According to the Trust’s website, Infosys’ donation is the highest so far.
“Mahatma Gandhi encouraged Indians to spin and weave their own cloth — using the traditional spinning wheel or charkha — and wear clothing made from this homespun fabric. The charkha became both the tool and symbol of a national revolution, built on the tenets of human creativity and entrepreneurship. Computing technology, today, serves as the modern Indian’s charkha — amplifying individual abilities, and collective capability (just as the charkha did many decades ago), making extraordinary makers out of ordinary people, helping enterprises in the UK and the world over weave dreams into reality,” stated Infosys’ chief executive, Vishal Sikka.
Earlier this year, Infosys co-founder N R Narayana Murthy and his family donated £200,000 for the statue. The trust’s website lists the Lakshmi Mittal family, Bajaj Auto Chairman Rahul Bajaj and hotelier Vivek Chadha among the donors.
The targeted budget for the project was reportedly projected at £750,000. Unveiling of the nine ft bronze statue marks 100 years since Gandhi returned from South Africa to join the struggle for this country’s independence.
Infosys, headquartered in this city, has 8,500 employees in Europe, including 3,000 in Britain. The company gets nearly $1 billion annual revenue from businesses in the UK. It works for BT, Vodafone, UCAS (the UK university clearing body), GSK, AstraZeneca, Unilever and Diageo in the region.

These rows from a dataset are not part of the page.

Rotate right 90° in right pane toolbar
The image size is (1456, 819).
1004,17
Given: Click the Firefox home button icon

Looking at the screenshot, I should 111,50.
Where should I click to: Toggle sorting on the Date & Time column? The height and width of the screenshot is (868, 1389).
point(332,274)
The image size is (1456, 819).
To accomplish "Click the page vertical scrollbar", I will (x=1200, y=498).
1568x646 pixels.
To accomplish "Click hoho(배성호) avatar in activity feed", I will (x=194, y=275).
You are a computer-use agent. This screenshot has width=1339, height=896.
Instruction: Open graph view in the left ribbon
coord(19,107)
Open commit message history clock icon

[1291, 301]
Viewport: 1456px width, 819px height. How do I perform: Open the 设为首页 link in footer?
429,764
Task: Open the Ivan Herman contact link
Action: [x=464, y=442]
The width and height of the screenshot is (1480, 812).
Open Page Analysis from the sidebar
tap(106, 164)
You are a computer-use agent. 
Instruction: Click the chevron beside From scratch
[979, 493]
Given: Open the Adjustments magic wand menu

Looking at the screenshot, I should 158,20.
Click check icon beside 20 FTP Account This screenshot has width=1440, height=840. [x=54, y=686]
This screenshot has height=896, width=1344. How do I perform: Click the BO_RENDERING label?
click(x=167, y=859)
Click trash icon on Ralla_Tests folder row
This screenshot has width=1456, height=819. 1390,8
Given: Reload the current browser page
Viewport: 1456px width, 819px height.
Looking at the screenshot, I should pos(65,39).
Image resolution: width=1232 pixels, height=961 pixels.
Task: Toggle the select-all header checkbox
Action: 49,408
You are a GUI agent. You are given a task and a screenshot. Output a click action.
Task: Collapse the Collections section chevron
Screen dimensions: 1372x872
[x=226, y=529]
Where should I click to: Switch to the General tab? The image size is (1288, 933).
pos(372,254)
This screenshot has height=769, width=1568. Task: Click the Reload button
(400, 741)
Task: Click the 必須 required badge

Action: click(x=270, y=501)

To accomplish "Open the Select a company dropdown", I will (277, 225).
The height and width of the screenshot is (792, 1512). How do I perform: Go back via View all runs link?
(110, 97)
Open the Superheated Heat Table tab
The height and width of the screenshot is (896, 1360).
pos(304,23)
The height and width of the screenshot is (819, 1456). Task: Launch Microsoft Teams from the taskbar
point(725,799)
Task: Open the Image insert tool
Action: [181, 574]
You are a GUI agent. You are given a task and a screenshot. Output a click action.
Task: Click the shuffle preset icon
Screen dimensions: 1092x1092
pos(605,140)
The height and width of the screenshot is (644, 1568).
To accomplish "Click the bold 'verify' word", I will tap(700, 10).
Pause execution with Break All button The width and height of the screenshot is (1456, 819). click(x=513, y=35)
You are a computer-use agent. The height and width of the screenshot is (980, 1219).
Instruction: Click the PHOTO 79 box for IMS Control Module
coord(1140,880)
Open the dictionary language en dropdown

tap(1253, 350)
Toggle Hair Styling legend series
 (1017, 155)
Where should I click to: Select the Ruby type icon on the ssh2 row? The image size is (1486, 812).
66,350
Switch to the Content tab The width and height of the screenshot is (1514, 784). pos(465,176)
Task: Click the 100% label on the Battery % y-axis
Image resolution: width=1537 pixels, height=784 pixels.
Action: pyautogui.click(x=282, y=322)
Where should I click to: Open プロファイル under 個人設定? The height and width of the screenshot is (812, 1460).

The company recently recruited apprentices (after completion of an 18-month training programme) in the UK and has partnerships with Queen’s University Belfast, Cambridge and Southampton universities. The company also said it has hired over 20 graduates in UK this year as part of its worldwide program to bring around 200 persons to enhance its business development teams. The company has also taken over 100 students from UK to India for a summer internship.